FHIR Registry: Canadian FHIR Registry

Technical Publishing: IGuide build export, Simplifier.net

Know-how: FHIR.org Zulip, InfoCentral FHIR WG 

Discovery: Simplifier.net, InfoAPI (work in progress) for known Canadian interfaces

APIs: HAPI-FHIR (UHN), InfoAPI (roadmap item - client code)

Supporting systems: Terminology Gateway, URI registry (identified roadmap item)

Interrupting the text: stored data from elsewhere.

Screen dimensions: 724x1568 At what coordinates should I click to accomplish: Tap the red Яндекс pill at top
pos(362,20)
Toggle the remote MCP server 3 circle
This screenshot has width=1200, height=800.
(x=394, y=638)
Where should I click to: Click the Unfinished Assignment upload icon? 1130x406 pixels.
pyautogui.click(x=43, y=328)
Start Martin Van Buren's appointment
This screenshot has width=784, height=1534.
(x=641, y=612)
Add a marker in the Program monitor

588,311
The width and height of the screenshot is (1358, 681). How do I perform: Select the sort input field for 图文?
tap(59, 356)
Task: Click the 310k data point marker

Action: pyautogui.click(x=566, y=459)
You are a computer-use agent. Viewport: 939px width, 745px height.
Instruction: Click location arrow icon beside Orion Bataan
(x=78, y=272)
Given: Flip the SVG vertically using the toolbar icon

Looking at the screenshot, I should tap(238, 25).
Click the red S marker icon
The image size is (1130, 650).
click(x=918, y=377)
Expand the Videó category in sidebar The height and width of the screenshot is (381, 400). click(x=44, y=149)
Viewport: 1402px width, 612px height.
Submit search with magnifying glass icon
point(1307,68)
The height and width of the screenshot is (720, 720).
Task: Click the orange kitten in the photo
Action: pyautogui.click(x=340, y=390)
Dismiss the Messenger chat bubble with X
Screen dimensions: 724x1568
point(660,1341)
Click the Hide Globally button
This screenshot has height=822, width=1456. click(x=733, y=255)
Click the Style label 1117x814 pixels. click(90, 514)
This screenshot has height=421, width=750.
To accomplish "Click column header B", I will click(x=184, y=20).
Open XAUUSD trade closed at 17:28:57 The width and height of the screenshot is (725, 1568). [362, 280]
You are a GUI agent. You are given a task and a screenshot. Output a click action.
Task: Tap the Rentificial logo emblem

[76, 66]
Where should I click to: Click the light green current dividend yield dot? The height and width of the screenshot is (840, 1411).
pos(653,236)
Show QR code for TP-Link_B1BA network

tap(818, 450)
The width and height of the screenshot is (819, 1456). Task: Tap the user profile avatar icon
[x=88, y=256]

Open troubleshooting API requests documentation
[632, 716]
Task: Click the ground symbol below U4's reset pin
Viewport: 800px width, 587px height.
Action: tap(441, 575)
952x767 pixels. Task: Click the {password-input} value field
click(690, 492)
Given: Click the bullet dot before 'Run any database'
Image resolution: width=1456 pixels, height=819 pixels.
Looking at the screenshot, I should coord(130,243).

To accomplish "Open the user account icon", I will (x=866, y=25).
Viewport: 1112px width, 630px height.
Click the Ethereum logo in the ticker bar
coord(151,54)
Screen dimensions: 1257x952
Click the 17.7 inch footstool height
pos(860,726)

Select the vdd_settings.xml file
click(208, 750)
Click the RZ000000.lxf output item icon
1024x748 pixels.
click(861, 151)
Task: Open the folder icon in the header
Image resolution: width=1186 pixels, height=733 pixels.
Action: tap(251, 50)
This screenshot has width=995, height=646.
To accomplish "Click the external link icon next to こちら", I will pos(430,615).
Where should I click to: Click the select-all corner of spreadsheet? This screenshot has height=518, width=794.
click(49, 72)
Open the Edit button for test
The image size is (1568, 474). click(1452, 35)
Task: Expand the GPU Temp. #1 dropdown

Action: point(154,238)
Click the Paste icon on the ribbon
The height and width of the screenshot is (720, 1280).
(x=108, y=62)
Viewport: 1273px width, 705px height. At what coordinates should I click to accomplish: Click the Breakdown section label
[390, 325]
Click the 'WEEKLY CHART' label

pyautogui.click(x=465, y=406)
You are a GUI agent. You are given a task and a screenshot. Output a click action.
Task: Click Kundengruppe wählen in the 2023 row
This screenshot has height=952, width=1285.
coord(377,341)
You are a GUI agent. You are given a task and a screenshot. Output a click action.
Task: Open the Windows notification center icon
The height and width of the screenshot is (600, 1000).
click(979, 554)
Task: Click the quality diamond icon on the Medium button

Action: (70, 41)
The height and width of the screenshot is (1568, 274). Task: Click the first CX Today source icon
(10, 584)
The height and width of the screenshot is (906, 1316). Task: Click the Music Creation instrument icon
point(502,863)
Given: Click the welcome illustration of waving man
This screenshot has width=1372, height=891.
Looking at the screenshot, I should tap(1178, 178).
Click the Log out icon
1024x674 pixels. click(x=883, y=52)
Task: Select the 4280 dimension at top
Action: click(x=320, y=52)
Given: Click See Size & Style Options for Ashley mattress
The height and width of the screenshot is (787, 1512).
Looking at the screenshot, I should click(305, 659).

Testing: Grahame Grieve's test server, UHN test server, Spark, Aegis

Platforms: SMART on FHIR, Argonaut

Solution showcase space

There is an increasing number of FHIR based solutions popping up in the Canadian market. This space is reserved for showcasing some of the more notable ones that are of interest to the broader market. In case you'd like your solution listed here get in touch through the InfoCentral Forum.

Medication Dispenses

Read only FHIR interface for hospital information systems, physicians’ EMRs, regional viewers. The project included conversion of two legacy systems databases into FHIR resources. One of these systems collects claims from pharmacies for patients, whose drugs are covered by one of the provincial programs. Another system collects narcotics dispenses information.
The next phase of this project is to get direct feeds from pharmacies as FHIR POST transactions.

Immunizations

A FHIR based web interface for public, e.g. parents, to retrieve all immunization records of their children, virtual yellow card (the immunizations paper) and to submit missing immunizations. The second phase for the project is to build a FHIR interface for healthcare providers to access and submit immunizations. This part is based on FHIR API which allows EMR and pharmacy vendors to retrieve and submit information directly from their products.

Conclusion

Being the most disruptive health information technology standard of its kind, FHIR is a guaranteed mainstay. It's great capabilities, relative light weight and reliance of modern programming paradigms is setting it up as the most serious contender to healthcare information exchange. All technology leaders in this space should take FHIR seriously and start formulating their adoption roadmaps because judging by the speed of its spread it will likely displace most other technologies currently in use. FHIR is the future, however, wise and considerate approach is recommended throughout its adoption. Best practices should be followed and mainstream channels should be obeyed such that solutions built on FHIR will offer a brighter, more interoperable future.